Храм пылал, веселые огоньки пробивались сквозь крышу притвора, сквозь куполки. А изнутри доносилось пение вперемешку с криками. Когда буйное пламя вырвалось наружу, стрельцы со страхом и трепетом увидели, как из церковной главы поднялся отец Игнатий с простертым крестом в белой ризе и великой светлости и стал воздыматься в небо, а за ним седые старцы тож в ризах, и народ, множество народу в белом с простертыми руками возносилось в небо. А потом, когда прошел последний ряд, небесные врата закрылись, и церковь догорела. Груда мерных углей, источавших синие адские огоньки, лежала там, где был святой храм.
Огненное восхождение запылало по всей Олонецкой земле, по берегам великих озер — Ладожского и Онежского, в дремучих Керженских лесах. Деревянные храмы горели, словно огромные свечи.

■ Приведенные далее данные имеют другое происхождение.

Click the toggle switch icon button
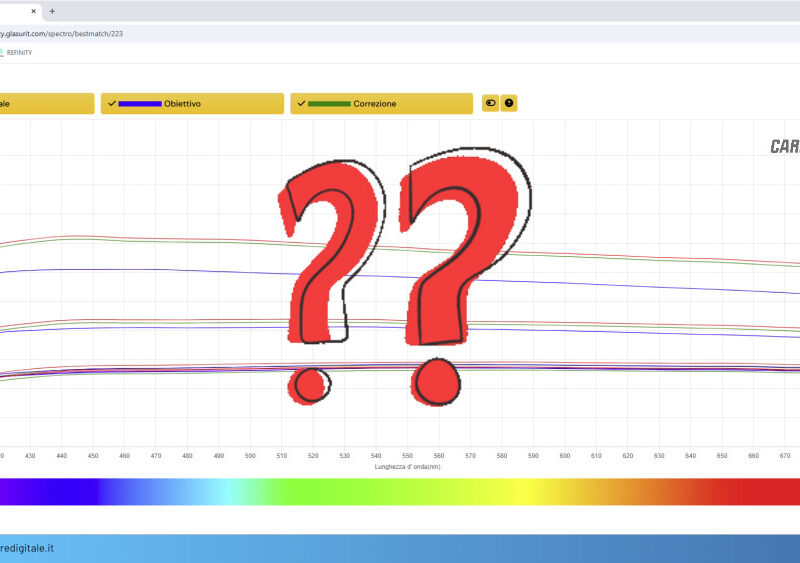Screen dimensions: 800x563 (490, 103)
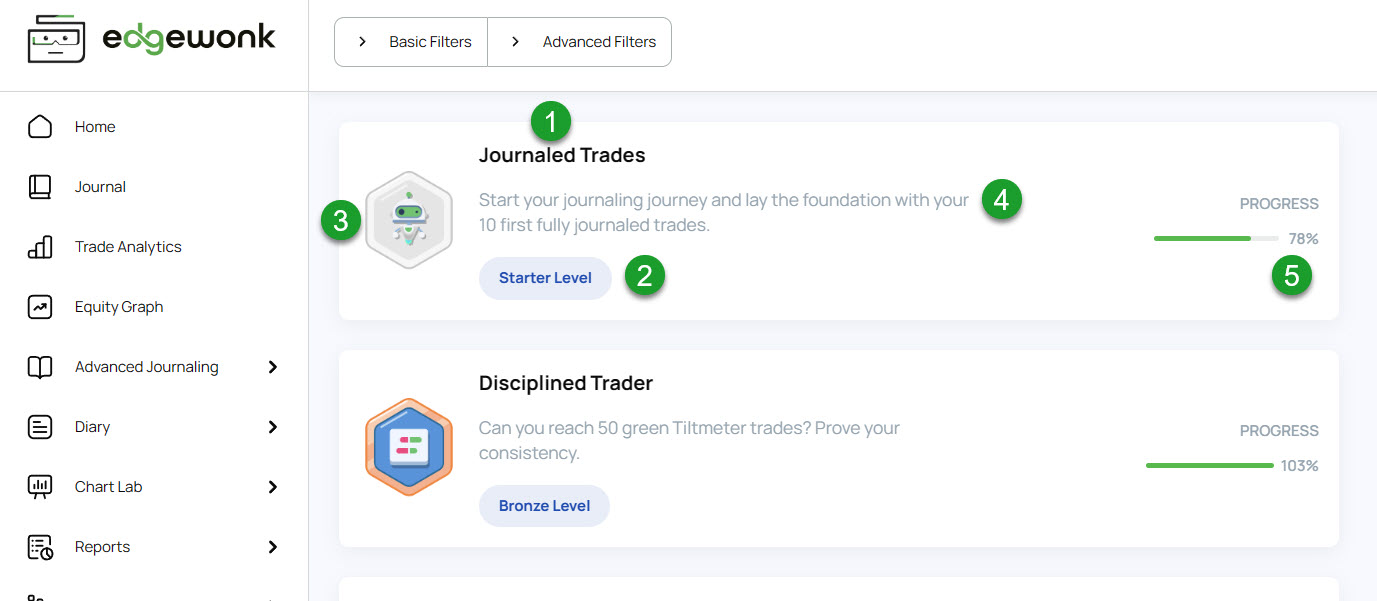The image size is (1377, 601).
Task: Open the Chart Lab presentation icon
Action: tap(40, 487)
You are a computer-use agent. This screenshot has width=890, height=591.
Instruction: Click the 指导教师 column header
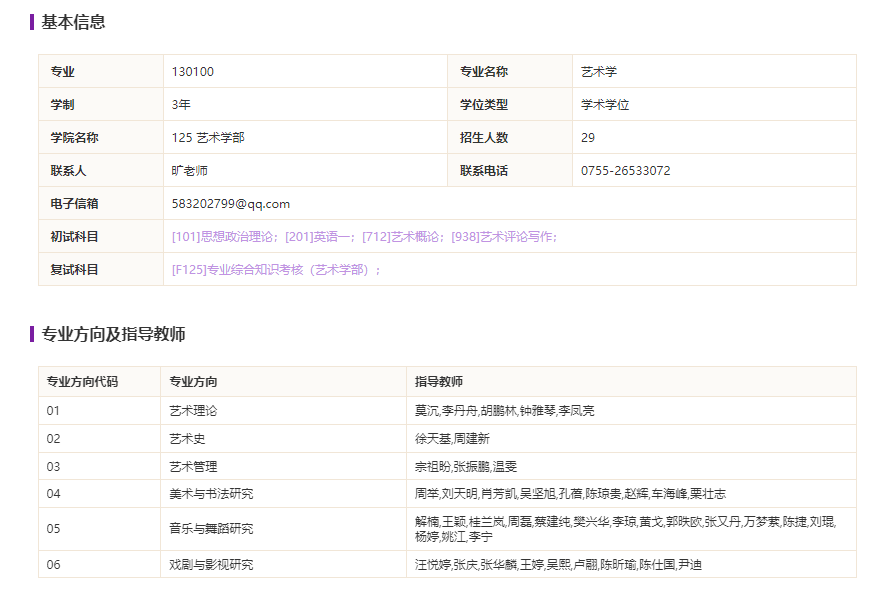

Вместе с молящимися.
А Никон-то, антихрист, расстрига, глядит и радуется: православные за старую веру горят. И на тыщи верст горелой человечиной смердит.
Страшно!
Кипела, бурлила Русь. Смутьянство разлилось по ее просторам. И все Никон. Кабы не властный его характер, кабы не странная власть, кою возымел он над царем Алексеем, власть демонская, заморочная, утихомирились бы православные. А тут вона куда завело!